» **Source records**:
- Opening Delimiter -
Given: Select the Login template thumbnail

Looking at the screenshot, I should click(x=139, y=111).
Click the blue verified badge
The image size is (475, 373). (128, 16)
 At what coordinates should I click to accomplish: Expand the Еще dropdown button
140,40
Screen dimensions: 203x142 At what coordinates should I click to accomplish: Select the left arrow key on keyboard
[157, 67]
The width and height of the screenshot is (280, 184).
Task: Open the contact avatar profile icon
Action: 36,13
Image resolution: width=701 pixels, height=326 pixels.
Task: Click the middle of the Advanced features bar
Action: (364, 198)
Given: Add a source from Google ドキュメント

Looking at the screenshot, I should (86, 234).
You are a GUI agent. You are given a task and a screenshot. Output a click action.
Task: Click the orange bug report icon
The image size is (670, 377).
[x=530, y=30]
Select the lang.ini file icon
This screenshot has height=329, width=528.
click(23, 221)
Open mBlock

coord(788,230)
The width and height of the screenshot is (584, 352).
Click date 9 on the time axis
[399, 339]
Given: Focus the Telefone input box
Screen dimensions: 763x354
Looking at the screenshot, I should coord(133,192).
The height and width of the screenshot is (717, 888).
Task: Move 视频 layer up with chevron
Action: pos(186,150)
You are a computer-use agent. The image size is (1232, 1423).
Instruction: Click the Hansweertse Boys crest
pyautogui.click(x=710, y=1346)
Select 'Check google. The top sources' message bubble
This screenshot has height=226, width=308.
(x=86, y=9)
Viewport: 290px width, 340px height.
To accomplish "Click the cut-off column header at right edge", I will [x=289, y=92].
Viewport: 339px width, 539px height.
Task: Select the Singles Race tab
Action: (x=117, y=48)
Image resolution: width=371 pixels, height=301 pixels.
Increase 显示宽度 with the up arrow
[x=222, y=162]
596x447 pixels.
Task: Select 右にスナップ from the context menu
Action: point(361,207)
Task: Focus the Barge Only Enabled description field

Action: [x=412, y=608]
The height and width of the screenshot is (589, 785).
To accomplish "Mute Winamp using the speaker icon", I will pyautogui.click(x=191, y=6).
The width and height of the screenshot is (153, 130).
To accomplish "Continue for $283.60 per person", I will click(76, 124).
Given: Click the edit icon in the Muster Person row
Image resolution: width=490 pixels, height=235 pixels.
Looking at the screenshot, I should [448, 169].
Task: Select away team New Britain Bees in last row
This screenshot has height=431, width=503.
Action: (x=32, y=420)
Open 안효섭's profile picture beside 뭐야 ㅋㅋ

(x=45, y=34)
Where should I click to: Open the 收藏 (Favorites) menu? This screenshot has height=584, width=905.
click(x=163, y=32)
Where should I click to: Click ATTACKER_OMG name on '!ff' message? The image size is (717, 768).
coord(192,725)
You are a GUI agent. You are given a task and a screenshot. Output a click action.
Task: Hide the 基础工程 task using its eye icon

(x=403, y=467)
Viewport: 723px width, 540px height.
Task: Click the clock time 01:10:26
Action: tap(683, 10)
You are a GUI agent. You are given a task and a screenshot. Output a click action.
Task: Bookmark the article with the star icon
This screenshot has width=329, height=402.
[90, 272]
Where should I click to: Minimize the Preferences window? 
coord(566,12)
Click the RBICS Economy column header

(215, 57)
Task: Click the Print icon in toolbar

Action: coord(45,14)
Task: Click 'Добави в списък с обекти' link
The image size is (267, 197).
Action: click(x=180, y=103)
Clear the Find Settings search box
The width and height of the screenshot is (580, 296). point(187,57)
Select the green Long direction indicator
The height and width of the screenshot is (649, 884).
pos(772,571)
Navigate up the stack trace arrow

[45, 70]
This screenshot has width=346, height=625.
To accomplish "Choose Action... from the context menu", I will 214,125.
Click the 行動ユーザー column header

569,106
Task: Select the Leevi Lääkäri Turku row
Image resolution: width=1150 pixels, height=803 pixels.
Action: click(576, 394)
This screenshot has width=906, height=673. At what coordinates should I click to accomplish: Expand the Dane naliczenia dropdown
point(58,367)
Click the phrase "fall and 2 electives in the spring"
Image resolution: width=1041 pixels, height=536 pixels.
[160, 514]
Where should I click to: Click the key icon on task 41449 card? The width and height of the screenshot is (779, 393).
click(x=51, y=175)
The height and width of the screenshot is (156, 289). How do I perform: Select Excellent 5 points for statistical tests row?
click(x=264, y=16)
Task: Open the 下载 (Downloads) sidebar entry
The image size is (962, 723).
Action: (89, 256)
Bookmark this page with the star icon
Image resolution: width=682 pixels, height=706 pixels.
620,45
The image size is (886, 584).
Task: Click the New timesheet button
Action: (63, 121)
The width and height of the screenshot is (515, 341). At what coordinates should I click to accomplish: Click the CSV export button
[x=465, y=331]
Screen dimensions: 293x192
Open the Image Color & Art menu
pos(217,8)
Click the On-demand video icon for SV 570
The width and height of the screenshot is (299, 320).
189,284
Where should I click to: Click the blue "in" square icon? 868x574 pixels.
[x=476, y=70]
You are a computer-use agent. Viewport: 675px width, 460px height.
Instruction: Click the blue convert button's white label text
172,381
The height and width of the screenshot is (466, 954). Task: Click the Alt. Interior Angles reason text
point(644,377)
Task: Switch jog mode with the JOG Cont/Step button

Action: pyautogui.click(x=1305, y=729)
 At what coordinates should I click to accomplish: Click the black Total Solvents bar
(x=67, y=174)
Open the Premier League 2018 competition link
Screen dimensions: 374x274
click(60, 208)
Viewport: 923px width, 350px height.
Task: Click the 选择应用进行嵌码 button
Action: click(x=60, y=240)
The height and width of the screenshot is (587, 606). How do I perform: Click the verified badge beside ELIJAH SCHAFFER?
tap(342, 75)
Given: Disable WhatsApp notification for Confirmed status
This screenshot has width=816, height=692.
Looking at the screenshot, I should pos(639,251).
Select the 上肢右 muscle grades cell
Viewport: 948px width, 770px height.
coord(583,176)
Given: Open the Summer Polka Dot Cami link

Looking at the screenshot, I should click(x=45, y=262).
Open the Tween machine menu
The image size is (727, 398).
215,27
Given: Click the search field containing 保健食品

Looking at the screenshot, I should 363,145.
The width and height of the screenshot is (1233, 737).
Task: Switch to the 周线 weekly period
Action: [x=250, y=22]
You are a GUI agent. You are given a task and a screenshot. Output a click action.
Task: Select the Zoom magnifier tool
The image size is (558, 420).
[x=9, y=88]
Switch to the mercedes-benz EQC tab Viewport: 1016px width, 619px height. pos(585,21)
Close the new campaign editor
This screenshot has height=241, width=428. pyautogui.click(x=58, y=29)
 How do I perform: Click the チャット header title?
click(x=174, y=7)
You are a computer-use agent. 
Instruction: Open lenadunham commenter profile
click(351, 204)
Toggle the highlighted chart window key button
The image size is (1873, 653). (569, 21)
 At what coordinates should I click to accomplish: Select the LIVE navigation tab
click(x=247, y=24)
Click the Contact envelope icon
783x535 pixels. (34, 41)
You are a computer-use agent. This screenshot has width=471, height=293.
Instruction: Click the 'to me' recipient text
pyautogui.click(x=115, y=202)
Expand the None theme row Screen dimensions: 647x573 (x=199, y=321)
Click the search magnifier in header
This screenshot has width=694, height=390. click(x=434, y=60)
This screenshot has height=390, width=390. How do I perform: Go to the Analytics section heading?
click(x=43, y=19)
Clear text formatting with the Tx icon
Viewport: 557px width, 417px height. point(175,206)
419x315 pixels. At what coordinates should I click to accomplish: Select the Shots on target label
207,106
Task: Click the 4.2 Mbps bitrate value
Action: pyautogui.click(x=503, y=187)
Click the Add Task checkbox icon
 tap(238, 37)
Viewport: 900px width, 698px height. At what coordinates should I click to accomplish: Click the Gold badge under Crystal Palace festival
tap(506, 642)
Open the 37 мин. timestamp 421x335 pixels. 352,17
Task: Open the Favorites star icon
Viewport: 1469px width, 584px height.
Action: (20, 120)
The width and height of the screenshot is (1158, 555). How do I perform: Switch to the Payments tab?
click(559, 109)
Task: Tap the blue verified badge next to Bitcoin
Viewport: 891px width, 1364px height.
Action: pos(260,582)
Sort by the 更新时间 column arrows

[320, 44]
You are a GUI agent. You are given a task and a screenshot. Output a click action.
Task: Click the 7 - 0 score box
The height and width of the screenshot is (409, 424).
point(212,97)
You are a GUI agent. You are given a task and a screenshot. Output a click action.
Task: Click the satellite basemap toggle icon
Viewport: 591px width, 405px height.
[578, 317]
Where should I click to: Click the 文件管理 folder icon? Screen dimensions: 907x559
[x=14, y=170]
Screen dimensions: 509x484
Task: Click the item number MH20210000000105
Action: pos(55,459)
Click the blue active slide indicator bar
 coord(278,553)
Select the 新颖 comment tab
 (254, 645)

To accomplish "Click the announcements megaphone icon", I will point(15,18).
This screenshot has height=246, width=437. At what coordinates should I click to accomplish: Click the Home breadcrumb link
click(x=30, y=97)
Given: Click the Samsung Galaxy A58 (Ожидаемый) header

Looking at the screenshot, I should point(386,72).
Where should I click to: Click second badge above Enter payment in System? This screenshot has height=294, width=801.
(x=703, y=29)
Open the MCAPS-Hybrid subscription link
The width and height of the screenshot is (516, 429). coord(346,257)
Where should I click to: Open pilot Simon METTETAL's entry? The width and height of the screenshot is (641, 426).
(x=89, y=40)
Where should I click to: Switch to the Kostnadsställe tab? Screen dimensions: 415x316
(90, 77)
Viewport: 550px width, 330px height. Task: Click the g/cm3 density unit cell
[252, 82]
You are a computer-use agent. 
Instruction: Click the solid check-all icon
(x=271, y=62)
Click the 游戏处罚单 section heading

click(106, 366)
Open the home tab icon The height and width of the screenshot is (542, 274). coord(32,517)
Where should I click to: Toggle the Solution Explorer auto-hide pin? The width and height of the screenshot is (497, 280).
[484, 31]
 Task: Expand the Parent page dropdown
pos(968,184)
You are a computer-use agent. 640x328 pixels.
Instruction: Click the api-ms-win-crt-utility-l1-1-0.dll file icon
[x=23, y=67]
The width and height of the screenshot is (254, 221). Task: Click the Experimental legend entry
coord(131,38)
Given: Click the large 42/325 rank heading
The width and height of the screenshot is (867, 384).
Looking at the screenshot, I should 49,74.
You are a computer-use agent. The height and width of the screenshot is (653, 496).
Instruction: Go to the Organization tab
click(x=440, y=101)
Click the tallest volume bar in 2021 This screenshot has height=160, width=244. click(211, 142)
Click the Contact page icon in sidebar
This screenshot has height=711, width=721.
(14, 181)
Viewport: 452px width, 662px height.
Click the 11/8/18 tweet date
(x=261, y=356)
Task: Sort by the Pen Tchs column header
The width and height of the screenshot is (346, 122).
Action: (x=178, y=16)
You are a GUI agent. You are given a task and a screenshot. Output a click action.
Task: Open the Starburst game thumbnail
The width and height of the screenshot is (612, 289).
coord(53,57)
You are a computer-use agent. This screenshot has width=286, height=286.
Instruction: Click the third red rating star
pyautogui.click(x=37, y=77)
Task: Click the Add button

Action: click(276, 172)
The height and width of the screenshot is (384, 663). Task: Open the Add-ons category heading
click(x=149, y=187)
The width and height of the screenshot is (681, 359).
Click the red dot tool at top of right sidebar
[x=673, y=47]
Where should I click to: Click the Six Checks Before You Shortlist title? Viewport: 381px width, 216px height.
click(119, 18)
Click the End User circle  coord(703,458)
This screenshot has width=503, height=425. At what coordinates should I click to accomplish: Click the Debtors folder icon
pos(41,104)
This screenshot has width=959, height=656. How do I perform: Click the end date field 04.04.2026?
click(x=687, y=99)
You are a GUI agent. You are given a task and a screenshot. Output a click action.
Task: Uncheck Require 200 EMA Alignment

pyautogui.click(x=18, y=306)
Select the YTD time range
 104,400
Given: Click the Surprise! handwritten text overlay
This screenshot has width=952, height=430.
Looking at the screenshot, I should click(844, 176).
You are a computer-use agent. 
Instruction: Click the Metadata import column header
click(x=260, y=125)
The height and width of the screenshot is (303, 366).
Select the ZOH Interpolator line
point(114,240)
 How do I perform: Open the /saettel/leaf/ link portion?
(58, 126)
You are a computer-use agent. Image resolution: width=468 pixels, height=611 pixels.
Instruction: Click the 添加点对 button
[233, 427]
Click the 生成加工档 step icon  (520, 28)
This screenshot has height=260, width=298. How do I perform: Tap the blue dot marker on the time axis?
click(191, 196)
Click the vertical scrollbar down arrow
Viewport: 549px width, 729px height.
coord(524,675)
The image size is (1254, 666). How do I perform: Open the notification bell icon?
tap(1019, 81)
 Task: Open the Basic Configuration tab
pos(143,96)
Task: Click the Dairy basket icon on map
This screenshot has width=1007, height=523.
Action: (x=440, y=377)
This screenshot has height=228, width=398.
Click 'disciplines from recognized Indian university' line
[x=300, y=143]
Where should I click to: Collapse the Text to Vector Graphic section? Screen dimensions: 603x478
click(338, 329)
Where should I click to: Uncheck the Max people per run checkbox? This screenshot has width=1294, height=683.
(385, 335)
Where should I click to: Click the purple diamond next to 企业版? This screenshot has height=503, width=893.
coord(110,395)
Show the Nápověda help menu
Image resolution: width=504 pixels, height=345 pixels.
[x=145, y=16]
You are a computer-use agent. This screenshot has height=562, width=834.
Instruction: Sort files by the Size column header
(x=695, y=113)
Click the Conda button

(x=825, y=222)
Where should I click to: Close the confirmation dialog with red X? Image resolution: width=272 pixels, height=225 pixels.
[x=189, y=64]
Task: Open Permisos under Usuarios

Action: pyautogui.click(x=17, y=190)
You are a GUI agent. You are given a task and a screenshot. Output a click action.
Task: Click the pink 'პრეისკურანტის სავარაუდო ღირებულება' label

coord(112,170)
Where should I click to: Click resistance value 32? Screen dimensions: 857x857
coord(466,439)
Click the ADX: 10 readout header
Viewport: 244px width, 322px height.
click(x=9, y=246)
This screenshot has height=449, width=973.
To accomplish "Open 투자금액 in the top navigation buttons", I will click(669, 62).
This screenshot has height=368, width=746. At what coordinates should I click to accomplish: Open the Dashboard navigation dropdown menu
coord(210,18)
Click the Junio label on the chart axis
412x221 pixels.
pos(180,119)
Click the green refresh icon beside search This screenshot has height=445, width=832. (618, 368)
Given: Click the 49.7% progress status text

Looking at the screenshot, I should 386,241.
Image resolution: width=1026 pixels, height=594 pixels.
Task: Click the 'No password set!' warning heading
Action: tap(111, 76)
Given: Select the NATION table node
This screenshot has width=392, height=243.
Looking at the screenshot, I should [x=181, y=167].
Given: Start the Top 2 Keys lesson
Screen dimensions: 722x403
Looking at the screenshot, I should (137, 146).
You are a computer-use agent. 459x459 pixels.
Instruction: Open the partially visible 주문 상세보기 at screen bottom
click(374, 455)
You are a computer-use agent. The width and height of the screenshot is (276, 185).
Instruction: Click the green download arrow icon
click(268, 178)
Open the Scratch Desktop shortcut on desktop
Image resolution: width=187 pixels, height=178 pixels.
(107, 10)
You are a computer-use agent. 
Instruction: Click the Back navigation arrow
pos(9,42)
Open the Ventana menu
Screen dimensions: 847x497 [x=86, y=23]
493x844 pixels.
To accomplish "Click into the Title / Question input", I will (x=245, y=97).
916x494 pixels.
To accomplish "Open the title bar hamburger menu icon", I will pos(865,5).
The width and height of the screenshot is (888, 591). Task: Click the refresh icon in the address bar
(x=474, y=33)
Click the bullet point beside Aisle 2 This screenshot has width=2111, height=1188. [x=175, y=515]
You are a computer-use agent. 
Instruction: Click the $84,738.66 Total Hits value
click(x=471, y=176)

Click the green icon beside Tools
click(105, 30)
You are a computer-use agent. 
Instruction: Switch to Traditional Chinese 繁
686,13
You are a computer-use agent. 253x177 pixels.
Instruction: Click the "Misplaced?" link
- Closing Delimiter -
Report how many lines in these entries contain "Bookmark". Answer with the number only.

» **Output of the task**: 2